No conocen a esa gran ciudadana, escritora y artista costarricense de nombre Carmen Naranjo (1928 – 2012).
Sin embargo, ella creó novelas, cuentos, poesías, teatro, ensayos e innumerables textos publicados dentro y fuera del país.  Muchas de sus obras han sido traducidas a otros idiomas.
Pero también fue  embajadora de Costa Rica en Israel, ministra de Cultura de Costa Rica, directora del Museo de Arte Costarricense, directora de la Editorial Universitaria Centroamericana y del Fondo de las Naciones Unidas para la Infancia en América Central y México, además de otros cargos públicos como el de coordinadora técnico-administrativa del Instituto Centroamericano de Administración Pública.
No se puede contar, en este espacio, quién fue y que nos legó al país y al mundo Carmen Naranjo. La aspiración de Candilejas es solo brindarle un humilde homenaje.
El privilegio de haberla conocido,  impulsa el deseo de hablar sobre ella.

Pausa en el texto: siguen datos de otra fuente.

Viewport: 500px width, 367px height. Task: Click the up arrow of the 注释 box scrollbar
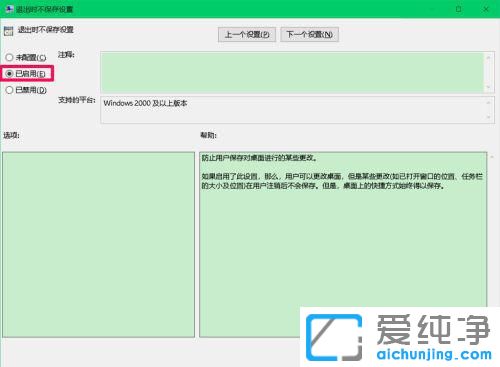pos(488,58)
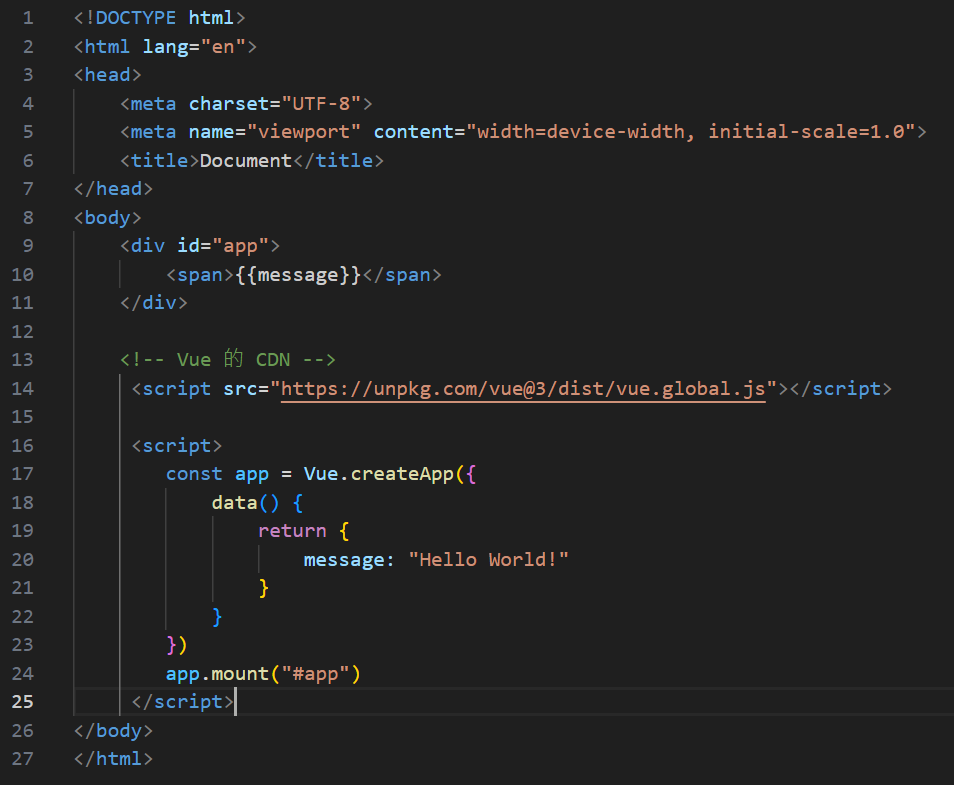The height and width of the screenshot is (785, 954).
Task: Click the Vue CDN HTML comment
Action: click(227, 360)
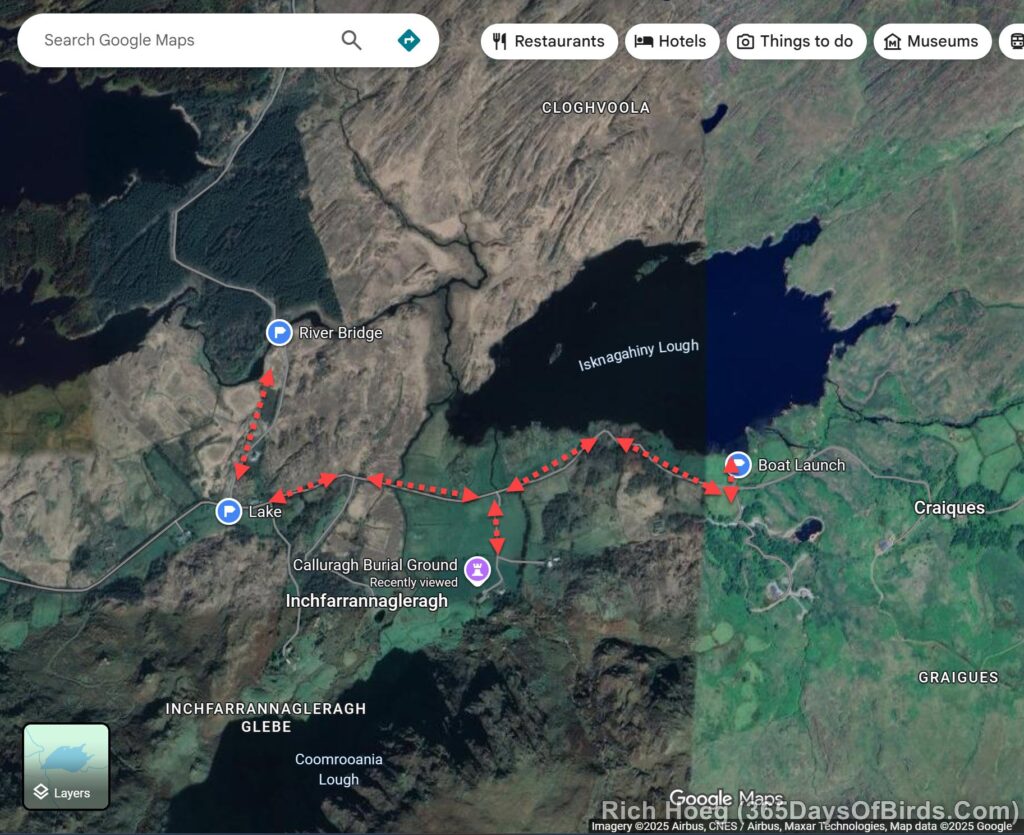Click the Cloghvoola townland label
The image size is (1024, 835).
595,107
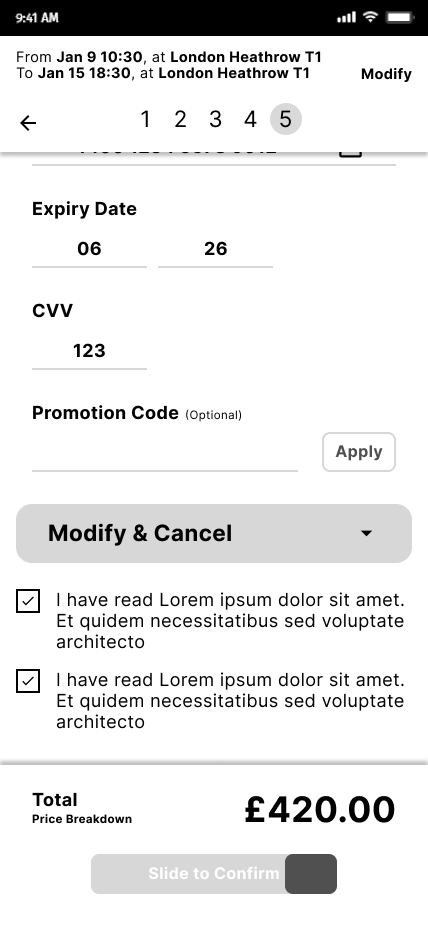Expand the Modify & Cancel section
428x926 pixels.
(214, 533)
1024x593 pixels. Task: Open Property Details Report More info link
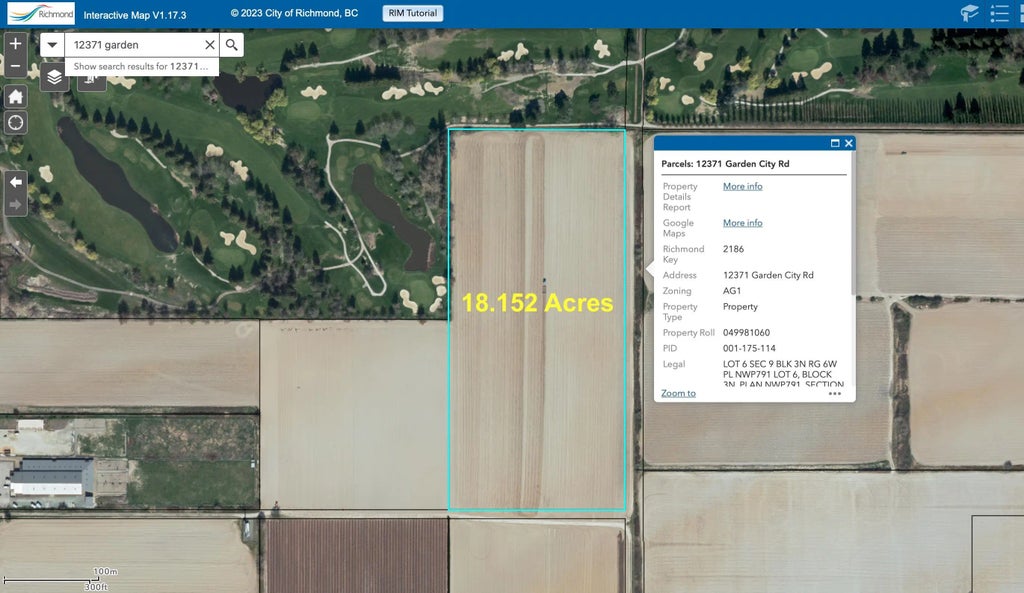742,186
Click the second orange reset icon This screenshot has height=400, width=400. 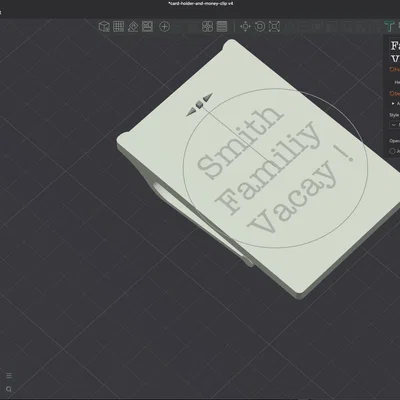click(392, 94)
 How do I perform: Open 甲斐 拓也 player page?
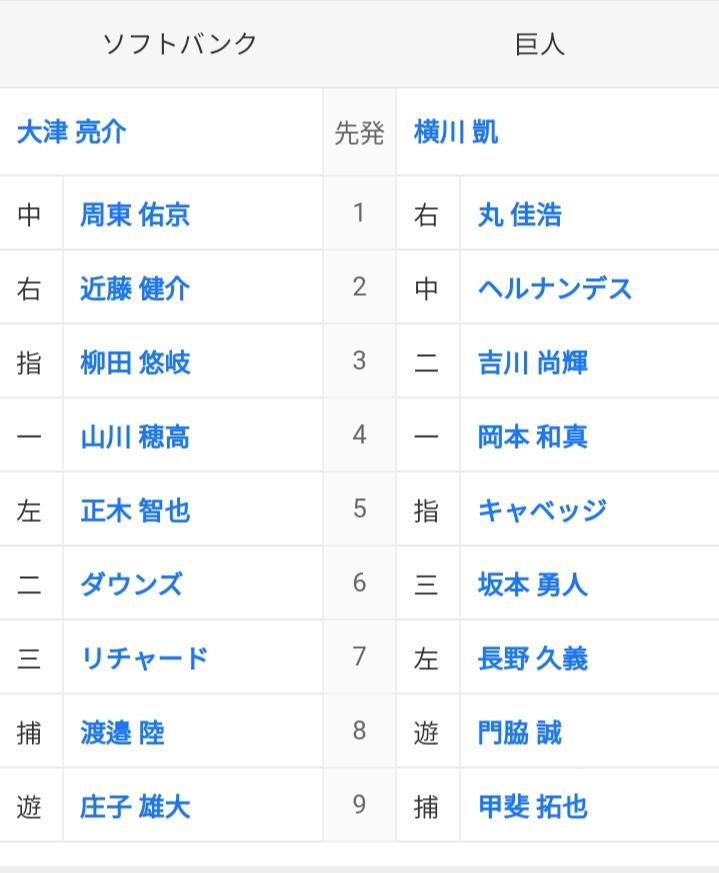[x=533, y=807]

En las últimas épocas de su vida, disfrutó plenamente de la gente del pueblo de Tambor, en Alajuela, en donde se  instaló a vivir en su finca rodeada de árboles, pájaros y sus dos hermosos perros.
Su mirada firme y dulce al mismo tiempo, su pensamiento desgranado con generosidad, su aguda inteligencia y su gran talento, invitaban a disfrutar a su lado cada minuto y desear que las charlas se prolongaran por muchas horas.
“Desde sus primeros escritos, la autora se expresa y se desnuda ante los demás, muestra sus sentimientos y logra agitar nuestra propia expresividad, nuestra desnudez y nuestros sentimientos para permitir reconocernos y conocer a los demás”, dice Virginia Borloz Soto, profesora de lengua y literatura Francesa en Universidad de Costa Rica en su libro “Carmen Naranjo, una metáfora viviente” .
Y…“un (a) autor (a) es consagrado (a) dentro del campo literario en tanto sea significante y por ello digno de ser mencionado, estudiado, premiado”, expresa Borloz en el citado libro.
Lilia Ramos Valdeverde (Jacoba Ramos) , ensayista y cuentista, nacida en Costa Rica en 1903 y Premio Magón 1978, en su comentario sobre “Canción de la ternura”, de Naranjo, ha dicho que deviene “aluvión amazónico de ideas, figuras preciosas abrumando su pluma, lamento sofocado, batalla gigantesca que busca aplastar el monstruo de cien cabezas; los convencionalismos” (1964, p.10).
Naranjo, Premio Magón, recibió el doctorado honoris causa de  la Universidad de Costa Rica, entre muchos otros reconocimientos nacionales e internacionales.
En un contexto en el cual las  autoras no son muchas, ésta a la cual hoy recordamos, es una excepción, en opinión de Virginia Borloz, “no solo por la calidad de su obra, sino por la diversidad de su producción y su participación activa en la vida de nuestro país”.
Naranjo obtuvo el título de Licenciada en Filología en la Universidad de Costa Rica y realizó estudios de postgrado en las universidades Autónoma de México y de Iowa, Estados Unidos.
Fue una mujer transgresora, que no solo incursionó en las letras sino también en el ámbito del poder. Le confirió así un nuevo significado a la palabra “mujer pública”:
Mucha gente podría identificarse con los personajes de la novela “Los Perros no ladraron” (1966) - la primera con la cual incursiona en ese género literario - porque se introduce en lo profundo de la clase media.
“Memorias de un hombre palabra”, “Camino al mediodía”, “Diario de una multitud”, son algunas de sus muchas novelas. “Otro rumbo para la rumba”, “En partes”, “Nunca hubo alguna vez”, son títulos de algunos de sus libros de cuentos.
Para quienes no conocen su obra, descubrirla podría ser un encuentro con una de las narradoras más  importantes de Costa Rica que, palabra a palabra cruzó fronteras en el mundo.